## SHORT EXERCISE A
Name the databases that, according to the phpMyAdmin guide, held the Molerat data at the time of writing.
## SHORT EXERCISE B
Write the next part of the phpMyAdmin guide, picking up after its last sentence.

## TEXT BLOCK
▼
Getting started with phpMyAdmin

This guide was written Oct 2017, changes to tables and databases are bound to occur as the Molerat DTB migrates from MS Access to MySQL.
For simplicity, this guide will assume that you have watched the Codeschool introduction videos to SQL that are stored on the server. For that reason I will not go into detail on what each command does if it appears in those videos, only which one to use. The videos themselves can be found at “\\KRCSERVER\91_General\06_MANUALS\Tutorials\MySQL”.
As your queries grow more and more complex you are encouraged to write them in a proper text editor made to handle code (e.g. Sublime or Notepad++) and then copy them from there into phpMyAdmin since you most likely do not have permission to save anything outside of any personal database Tim has set up for you.

Logging on

Before you can even read the data in the molerat database you will need an account. You get this by talking to Tim Vink and having him set it up for you. Once he has set this up for you, find a computer connected to any of the KMP-networks, all of the desktops on site should be connected be cable at all times and your laptop will work just fine if you connect it to the WiFi. From your computer of choice, open a browser window and connect to http://192.168.88.6/phpmyadmin/.

phpMyAdmin

Here you will be prompted to enter you Username and Password, do so to login (keep in mind that everything in phpMyAdmin and SQL is case-sensitive) to find yourself at a screen looking something like this.
See that little SQL button at the top? Leave it alone for now and move your gaze to the list on the left side of your screen. This is the list of all the databases you are currently permitted access to, and if you click the little plus-sign to the left of the name of each individual database you will find a list of all the tables they contain. Tim should have given you permission to Select from all the Molerat-data, which at the time of writing will be stored in the three different databases Moleratdatabase,MR and MoleratViews. Open MR -> MR_MainData -> tblWeights and you will find yourself in a read-only view of it with a grey box containing some SQL-code in it near the top.
What you just did with that clicking was select MR_MainData as your current working database and then opened the weights table. phpMyAdmin will assume that any FROM statement in your code refers to a table from MR_MainData unless you specify another database (we will return to this in a bit).
▲
## INFORMATION SHOWN
▼
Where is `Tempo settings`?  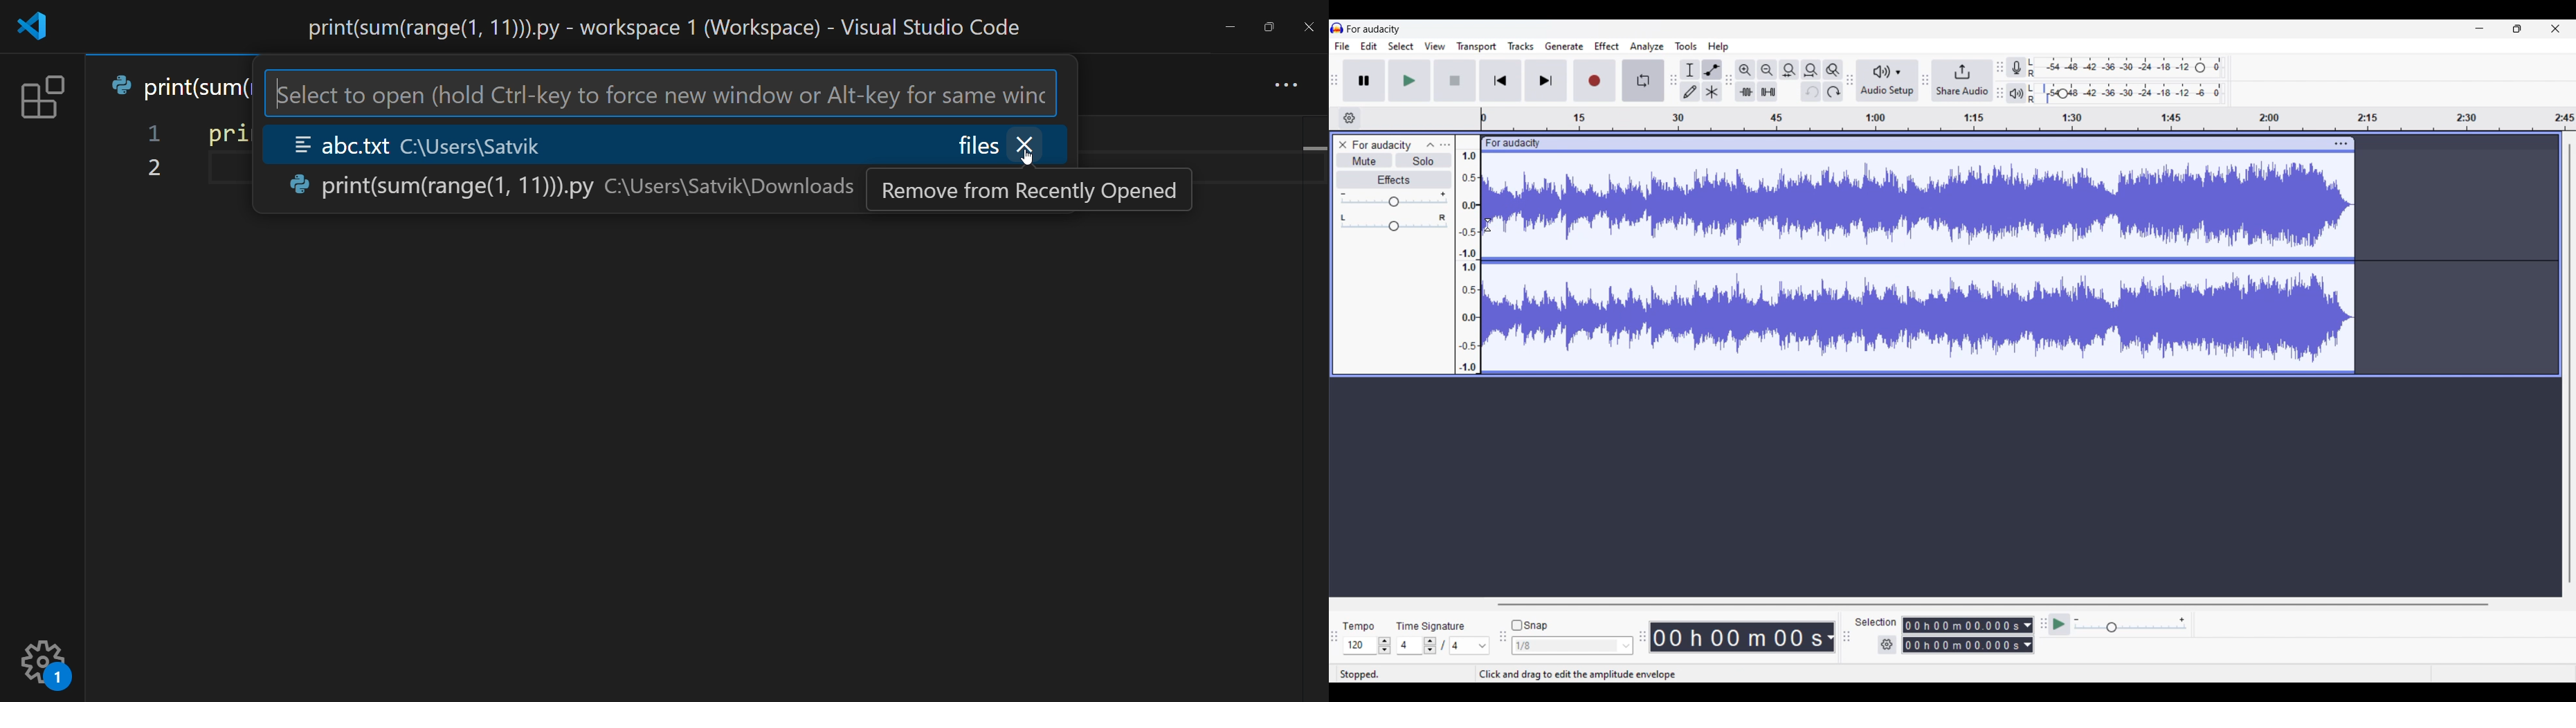
Tempo settings is located at coordinates (1367, 645).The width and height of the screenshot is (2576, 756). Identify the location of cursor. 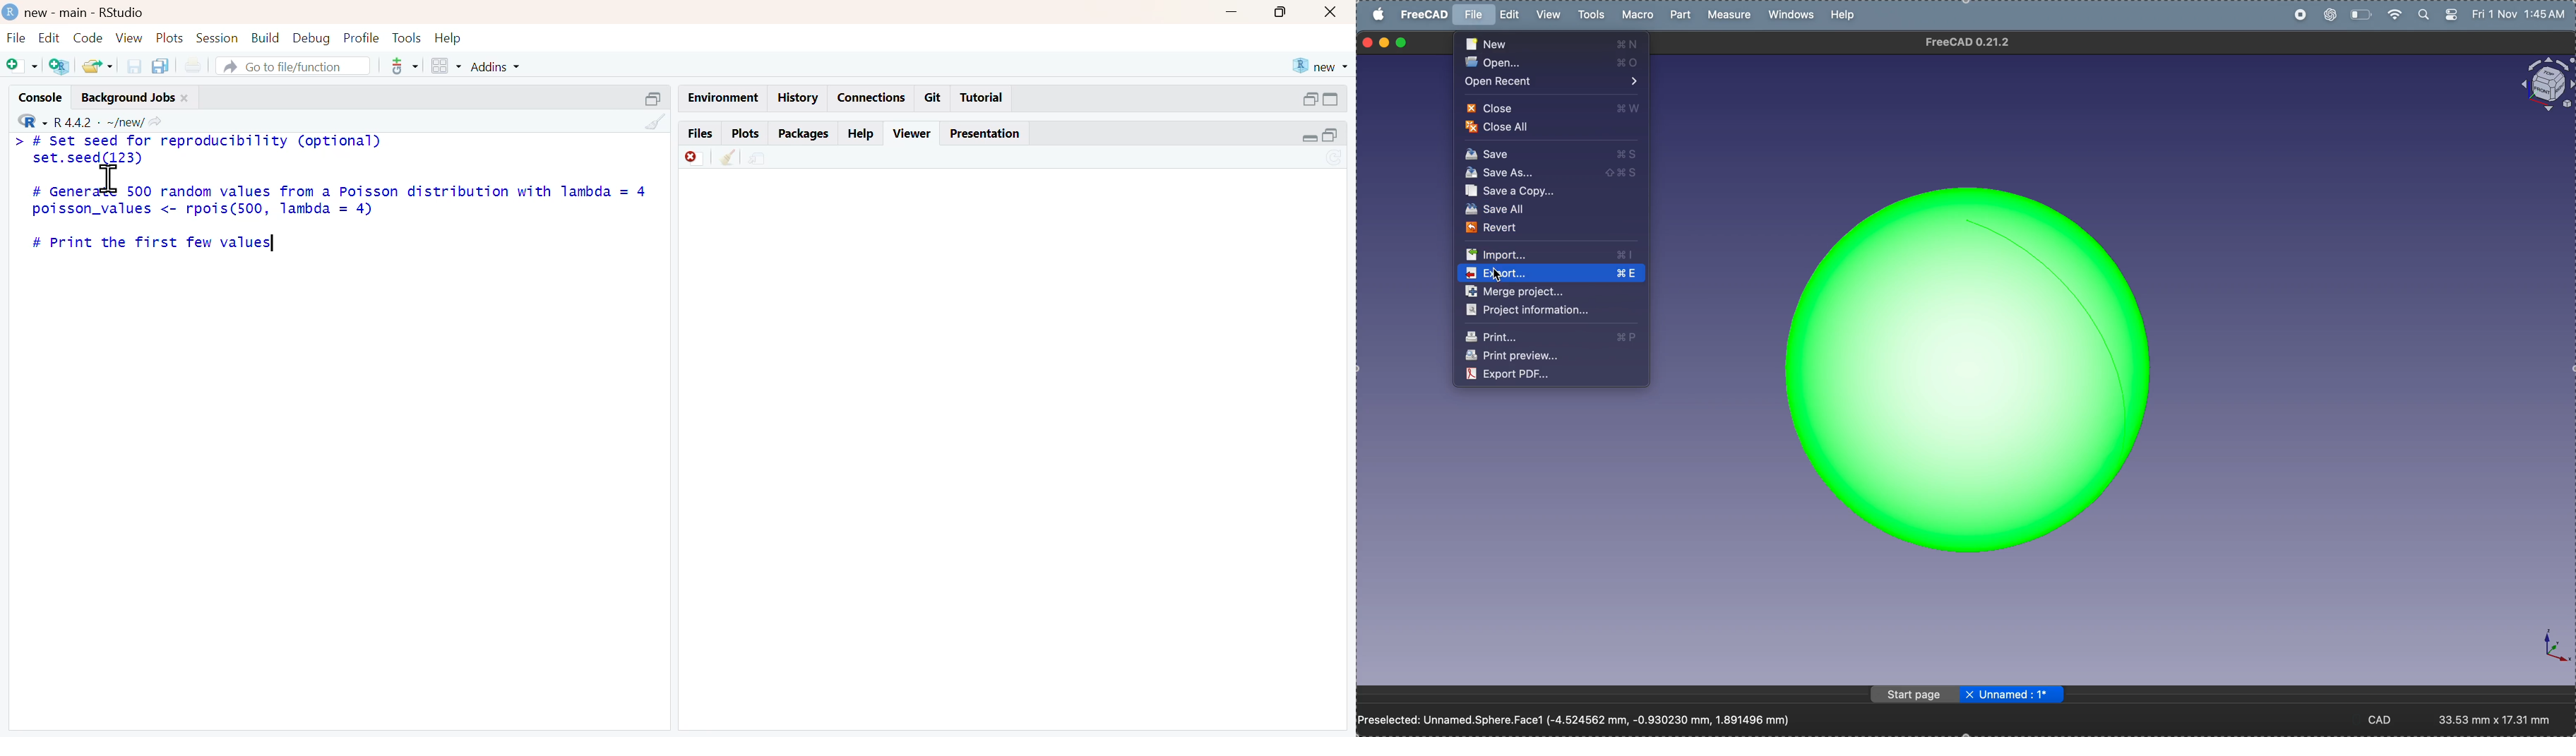
(110, 179).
▲
## EXPECTED OUTPUT A
Moleratdatabase, MR and MoleratViews

## EXPECTED OUTPUT B
Currently, the code in the SQL-box should read:

SELECT * FROM `tblWeights`

Recall from the Codeschool-tutorial that SELECT * is how you you get an entire table, in most cases you do not need every single column, your analysis project will not care who weighed each of your animals, so let us get rid of some of all that (to us at this very moment) useless information.
At the bottom of the SQL-box you will find the “Edit inline”-button, press it and you can edit the code so that the table will be displayed to you in another fashion. Change the code to (SQL does not care about row breaks and indents, use them freely to keep your code neat and tidy)

SELECT AnimalID, AnimalRef, DateWeighed, Weight
FROM `tblWeights`

Then press “Go” (or Ctrl+Enter on Windows).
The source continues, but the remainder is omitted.